Well I guess my dreams of the Tour de France are now on hold, along with my more closely held dreams of biking to work. 

This morning (at 5:20 am, I know because I checked) Boyfriend and I woke up to someone stealing our bike. I actually woke up to Boyfriend yelling at someone who stole our bike as they ran down our stairs and biked away. He says it was a girl, though he didn’t get a good look at her, except from the back, and he says she was wearing perfume. 
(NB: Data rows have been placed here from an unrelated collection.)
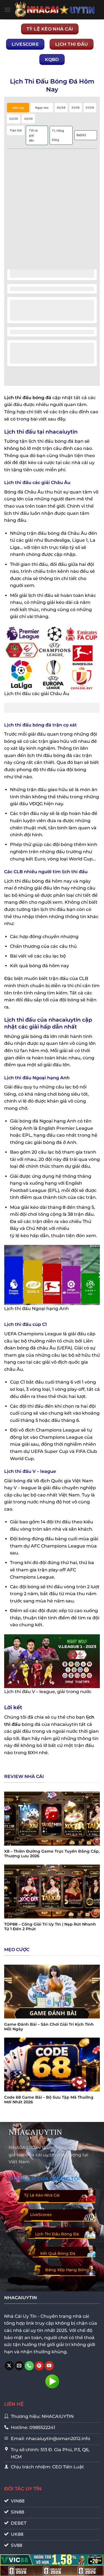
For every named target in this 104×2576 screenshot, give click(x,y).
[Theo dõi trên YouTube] (49, 2365)
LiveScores (41, 2214)
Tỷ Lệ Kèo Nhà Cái (42, 2195)
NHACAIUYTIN (35, 2132)
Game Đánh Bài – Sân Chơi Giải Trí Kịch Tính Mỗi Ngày (49, 2027)
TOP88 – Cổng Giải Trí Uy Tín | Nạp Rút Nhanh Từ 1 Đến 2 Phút (50, 1926)
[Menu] (7, 9)
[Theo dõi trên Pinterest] (39, 2365)
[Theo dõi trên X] (9, 2365)
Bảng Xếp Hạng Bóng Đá (67, 2272)
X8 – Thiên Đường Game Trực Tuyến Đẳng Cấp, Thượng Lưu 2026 (52, 1853)
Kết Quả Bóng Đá (57, 2253)
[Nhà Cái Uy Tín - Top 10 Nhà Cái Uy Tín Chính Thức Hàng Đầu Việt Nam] (55, 9)
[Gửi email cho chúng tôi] (19, 2365)
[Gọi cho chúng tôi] (29, 2365)
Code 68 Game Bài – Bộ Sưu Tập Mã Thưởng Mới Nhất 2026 (48, 2099)
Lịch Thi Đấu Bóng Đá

Elizabeth Peabody style, this shocking event has raised a lot of questions, which I will now list:

  1. When you’re a punk ass kid who steals someone bike at 5:20 in the morning (5:15 possible start of the robbery?), have you been up all night or do you wake up early for the thievery?
  2. Which was more valuable, the bike stolen or the tool used to cut the lock? Joke’s on you, sucker. I’m actually a little impressed that the gears didn’t lock up on you as you rode away. 
  3. Where is Bikey now? Has Bikey already been abandoned? 
  4. What would I have done if I had been the one to discover this blatant violation of human decency and civil law, instead of sleeping peacefully in my bed? As soon as I realized what was happening (too late, unfortunately), I immediately imagined racing after the thief down the stairs and tackling them into our landlord’s rosemary bushes, then giving her a serious lecture between punches. I also imagined confronting her in the act of cutting our lock, blocking her way of escape down our stairs. Then I imagined a knife fight, which is probably not what would have happened (but possibly). 
  5. Did Hillary Kitten alert Boyfriend to this emergency? Is she a guard cat? (Answer is probably no, will ask Boyfriend after he wakes up (he has gone back to bed)). 
  6. Who are her accomplices? 

It should be mentioned that when I say “our bike” or “our lock,” that it was actually Boyfriend’s bike and Boyfriend’s lock. It was Boyfriend’s bike, but my dream. I had no ownership of the bike, except the ownership of affection. I liked that bike. I rode that bike every day last summer to GS camp. Just the night before (I swear) I thought about asking one of our friends, who is coming to dinner on Saturday, to bring some bike tools so we could fiddle around with Bikey and get it ready for commuting. I suppose it is better that this punk ass kid stole it before I invested more time, energy, love and money into it. I suppose it is better to have loved and lost, than never to have loved at all. Good luck, Bikey. 

One comment

  1. I am sorry for your loss. Maybe bikey will show up again. Someone stole my dirty dry cleaning once. I lost a pair of pants I was very fond of. Don’t give up the tour de france or bike commuting yet.